▶ **Task directions**:
Pick every line out of the entries below that holds the string "text", and report them.
# # # # #
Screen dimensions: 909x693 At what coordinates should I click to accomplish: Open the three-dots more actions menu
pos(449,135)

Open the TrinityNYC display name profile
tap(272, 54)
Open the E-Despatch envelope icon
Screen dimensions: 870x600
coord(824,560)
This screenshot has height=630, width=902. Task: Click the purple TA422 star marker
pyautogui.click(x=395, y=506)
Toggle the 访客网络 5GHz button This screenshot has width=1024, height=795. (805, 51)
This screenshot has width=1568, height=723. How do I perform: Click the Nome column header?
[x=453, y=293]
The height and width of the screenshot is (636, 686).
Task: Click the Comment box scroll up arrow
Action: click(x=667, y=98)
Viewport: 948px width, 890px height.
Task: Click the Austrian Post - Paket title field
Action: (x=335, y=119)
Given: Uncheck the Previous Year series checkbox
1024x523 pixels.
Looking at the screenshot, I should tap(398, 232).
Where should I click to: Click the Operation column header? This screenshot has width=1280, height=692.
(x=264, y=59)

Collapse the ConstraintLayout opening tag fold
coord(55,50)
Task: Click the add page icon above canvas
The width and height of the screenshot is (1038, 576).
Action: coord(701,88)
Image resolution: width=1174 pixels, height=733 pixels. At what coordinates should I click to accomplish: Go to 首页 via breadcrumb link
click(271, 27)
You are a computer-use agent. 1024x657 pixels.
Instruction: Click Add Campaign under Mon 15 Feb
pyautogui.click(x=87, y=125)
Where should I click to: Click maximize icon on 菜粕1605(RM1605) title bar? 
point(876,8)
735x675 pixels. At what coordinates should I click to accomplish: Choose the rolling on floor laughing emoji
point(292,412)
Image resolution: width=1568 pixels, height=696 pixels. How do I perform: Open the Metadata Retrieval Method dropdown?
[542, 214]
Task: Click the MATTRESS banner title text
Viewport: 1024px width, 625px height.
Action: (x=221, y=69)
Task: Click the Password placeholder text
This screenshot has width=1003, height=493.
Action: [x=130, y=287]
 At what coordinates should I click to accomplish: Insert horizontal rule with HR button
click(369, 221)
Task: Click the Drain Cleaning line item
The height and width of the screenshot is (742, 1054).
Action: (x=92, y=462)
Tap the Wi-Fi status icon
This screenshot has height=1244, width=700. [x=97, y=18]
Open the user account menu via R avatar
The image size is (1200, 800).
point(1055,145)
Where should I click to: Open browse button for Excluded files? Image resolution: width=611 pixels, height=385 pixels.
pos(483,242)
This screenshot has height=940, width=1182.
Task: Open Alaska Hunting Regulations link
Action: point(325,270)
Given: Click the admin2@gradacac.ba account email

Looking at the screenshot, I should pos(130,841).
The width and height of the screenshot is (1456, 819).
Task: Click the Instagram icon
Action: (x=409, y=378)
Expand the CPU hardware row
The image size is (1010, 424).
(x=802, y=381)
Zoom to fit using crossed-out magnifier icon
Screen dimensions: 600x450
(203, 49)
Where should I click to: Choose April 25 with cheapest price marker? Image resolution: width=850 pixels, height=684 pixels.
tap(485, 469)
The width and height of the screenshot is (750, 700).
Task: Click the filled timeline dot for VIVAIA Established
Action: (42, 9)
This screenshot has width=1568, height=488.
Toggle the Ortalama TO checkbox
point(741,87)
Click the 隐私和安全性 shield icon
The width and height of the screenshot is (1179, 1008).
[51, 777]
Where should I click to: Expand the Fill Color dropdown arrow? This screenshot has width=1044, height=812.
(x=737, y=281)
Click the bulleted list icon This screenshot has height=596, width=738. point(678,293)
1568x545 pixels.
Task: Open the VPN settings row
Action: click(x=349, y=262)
# # # # #
▶ **Exercise solution**:
Task: Click the MATTRESS banner title text
Task: Click the Password placeholder text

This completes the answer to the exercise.